Can coding agents write scrapers?
Where browser-operating agents fall short, LLMs’ growing software development skills open the door to a more promising approach: generating your scraping code themselves.
General-purpose coding agents like OpenAI’s Codex and Anthropic’s Claude Code can be genuinely useful for certain kinds of tasks—especially those that don’t fall directly in the developer’s comfort zone.
I may be skilled at machine learning engineering in Python but, if I need to do UI development in Angular, the agent lets me develop and test changes in a way I could not otherwise have done before.
Extra help required
Could agents help start web scraping projects by generating relevant crawlers, extractors, and tests?
We tried giving Codex and other agents real scraping tasks. We’ve found meaningful improvements by giving agents specialized tools: proprietary scraping libraries, context compaction strategies, and splitting document handling into external tool calls.
So far, we are not using a wholly agentic approach but, rather, specific workflows and a system of orchestrating multiple LLMs to generate extraction code, to squeeze the most out of each model.
Token trouble
When you ask an LLM to extract content from a web page, the process burns “tokens” on both input and output ends – the AI needs to ingest the entire web page, analyze it and re-generate the desired output. LLM calls are typically the primary cost driver in an agentic workflow.

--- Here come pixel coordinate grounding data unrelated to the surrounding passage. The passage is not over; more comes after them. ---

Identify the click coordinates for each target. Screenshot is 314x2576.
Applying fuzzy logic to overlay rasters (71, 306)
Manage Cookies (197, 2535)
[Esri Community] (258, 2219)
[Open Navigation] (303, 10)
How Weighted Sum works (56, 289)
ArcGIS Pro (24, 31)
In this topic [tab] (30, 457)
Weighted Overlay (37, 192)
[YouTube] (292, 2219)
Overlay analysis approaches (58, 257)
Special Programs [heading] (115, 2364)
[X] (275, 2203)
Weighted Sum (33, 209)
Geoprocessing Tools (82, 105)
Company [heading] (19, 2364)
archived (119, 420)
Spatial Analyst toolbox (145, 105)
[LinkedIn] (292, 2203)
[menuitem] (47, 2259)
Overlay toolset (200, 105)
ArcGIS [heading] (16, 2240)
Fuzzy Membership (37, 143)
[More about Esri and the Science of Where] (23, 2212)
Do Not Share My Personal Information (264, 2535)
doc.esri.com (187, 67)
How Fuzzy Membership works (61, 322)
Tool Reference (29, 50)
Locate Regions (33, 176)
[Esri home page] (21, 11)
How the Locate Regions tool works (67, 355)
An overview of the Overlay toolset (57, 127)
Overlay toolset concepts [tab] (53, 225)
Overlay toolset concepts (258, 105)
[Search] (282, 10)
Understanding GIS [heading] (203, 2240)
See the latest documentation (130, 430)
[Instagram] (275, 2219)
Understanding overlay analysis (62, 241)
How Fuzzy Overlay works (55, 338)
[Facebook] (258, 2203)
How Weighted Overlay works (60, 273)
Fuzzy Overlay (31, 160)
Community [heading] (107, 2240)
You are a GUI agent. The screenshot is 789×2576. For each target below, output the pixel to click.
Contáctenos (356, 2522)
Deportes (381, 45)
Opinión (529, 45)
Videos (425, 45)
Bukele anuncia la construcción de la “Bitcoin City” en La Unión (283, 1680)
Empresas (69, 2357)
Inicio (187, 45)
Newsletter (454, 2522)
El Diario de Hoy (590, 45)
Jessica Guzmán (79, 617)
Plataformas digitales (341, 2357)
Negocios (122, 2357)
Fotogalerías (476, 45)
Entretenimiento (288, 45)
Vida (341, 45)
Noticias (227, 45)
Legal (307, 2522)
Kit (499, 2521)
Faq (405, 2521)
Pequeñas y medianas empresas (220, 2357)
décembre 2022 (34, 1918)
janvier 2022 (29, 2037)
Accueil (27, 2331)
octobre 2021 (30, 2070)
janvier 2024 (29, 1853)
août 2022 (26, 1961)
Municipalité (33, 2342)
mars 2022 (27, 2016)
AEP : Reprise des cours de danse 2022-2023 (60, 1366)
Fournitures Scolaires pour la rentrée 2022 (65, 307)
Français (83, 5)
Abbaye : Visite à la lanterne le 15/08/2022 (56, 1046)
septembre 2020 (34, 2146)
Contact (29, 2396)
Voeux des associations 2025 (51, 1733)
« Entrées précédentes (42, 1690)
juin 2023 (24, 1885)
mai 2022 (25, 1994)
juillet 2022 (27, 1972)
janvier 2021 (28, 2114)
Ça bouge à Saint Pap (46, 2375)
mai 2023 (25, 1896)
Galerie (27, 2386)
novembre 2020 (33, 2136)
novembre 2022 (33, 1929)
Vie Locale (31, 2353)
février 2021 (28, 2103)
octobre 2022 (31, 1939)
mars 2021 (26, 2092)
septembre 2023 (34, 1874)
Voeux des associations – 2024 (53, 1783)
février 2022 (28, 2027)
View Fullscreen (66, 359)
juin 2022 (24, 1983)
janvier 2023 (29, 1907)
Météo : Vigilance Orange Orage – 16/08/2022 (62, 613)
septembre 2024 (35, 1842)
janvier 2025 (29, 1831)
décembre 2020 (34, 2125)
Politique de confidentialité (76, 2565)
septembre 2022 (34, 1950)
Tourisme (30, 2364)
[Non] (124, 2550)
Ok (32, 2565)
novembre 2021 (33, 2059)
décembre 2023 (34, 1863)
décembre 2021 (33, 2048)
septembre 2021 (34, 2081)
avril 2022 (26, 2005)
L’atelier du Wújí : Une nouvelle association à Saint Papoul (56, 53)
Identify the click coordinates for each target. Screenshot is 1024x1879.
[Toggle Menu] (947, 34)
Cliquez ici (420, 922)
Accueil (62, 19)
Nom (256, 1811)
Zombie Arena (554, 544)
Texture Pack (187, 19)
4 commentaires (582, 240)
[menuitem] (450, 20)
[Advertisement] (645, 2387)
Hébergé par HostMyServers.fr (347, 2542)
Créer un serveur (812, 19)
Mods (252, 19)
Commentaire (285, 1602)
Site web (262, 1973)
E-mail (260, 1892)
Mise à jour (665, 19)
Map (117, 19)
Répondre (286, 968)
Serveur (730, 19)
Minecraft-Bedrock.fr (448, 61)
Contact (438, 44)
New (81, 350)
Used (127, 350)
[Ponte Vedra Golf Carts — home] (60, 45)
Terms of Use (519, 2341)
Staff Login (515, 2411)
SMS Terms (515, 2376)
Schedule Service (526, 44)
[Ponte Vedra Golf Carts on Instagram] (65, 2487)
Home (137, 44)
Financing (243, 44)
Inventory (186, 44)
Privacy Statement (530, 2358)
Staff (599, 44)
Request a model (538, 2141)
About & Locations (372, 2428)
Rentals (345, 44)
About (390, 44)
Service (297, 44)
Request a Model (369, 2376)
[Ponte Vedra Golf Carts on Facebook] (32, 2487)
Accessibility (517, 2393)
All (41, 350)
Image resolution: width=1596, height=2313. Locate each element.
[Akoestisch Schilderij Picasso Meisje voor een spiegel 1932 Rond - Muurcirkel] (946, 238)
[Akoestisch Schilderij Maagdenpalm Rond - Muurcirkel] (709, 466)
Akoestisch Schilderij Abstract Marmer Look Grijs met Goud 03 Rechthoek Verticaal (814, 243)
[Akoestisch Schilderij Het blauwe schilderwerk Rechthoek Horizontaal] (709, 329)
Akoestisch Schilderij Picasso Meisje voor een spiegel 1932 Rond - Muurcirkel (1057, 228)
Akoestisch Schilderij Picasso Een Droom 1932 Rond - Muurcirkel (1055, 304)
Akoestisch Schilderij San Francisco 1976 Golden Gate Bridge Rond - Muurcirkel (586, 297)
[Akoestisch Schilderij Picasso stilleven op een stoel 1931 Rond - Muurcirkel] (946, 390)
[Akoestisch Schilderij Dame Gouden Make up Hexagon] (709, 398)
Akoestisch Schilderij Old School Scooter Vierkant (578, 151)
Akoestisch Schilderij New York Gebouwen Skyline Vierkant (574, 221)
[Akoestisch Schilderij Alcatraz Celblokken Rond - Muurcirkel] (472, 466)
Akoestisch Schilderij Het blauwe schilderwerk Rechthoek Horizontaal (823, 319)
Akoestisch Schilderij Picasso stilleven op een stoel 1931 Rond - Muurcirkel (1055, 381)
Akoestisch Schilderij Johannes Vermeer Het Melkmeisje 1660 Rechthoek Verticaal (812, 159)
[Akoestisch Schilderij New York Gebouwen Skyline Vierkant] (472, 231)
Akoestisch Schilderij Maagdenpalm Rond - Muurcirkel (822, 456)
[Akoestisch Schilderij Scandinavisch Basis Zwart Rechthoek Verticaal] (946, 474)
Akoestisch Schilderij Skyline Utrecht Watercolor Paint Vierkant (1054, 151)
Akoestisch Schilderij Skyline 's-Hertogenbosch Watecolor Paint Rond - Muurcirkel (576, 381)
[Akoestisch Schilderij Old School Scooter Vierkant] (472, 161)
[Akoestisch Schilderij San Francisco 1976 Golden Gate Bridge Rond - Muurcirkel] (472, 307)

But HTML documents can run to megabytes in size—well beyond the context window of even the best LLMs. And, even when HTML documents fit into the context, generating robust web scraping code requires analysis of multiple web pages, so an agent inevitably runs out of context.
While an agent might use tools like "grep" to selectively read chunks of input documents, such tools are poorly suited to extracting data from HTML documents, as it requires a global understanding of a page’s structure, and ability to traverse the non-local tree structure of the document.
At Zyte, we have resorted to radically simplifying the processed HTML, removing extraneous mark-up to make it much smaller. And since we're orchestrating multiple LLMs, we can ensure each of them receives just the context it needs to solve its task.
Domain (expertise) not found
The finer points of end-to-end scraping remain a tall order for general-purpose coding agents.
An experienced web scraping engineer knows how to design the most efficient strategy for data collection. They would inspect network activities, search for direct API opportunities, craft the most reliable selectors, spot embedded JSON, keep session management in mind, and invoke browser rendering only when necessary.
The most advanced coding agents aren’t yet equipped with that domain-specific knowledge or toolset.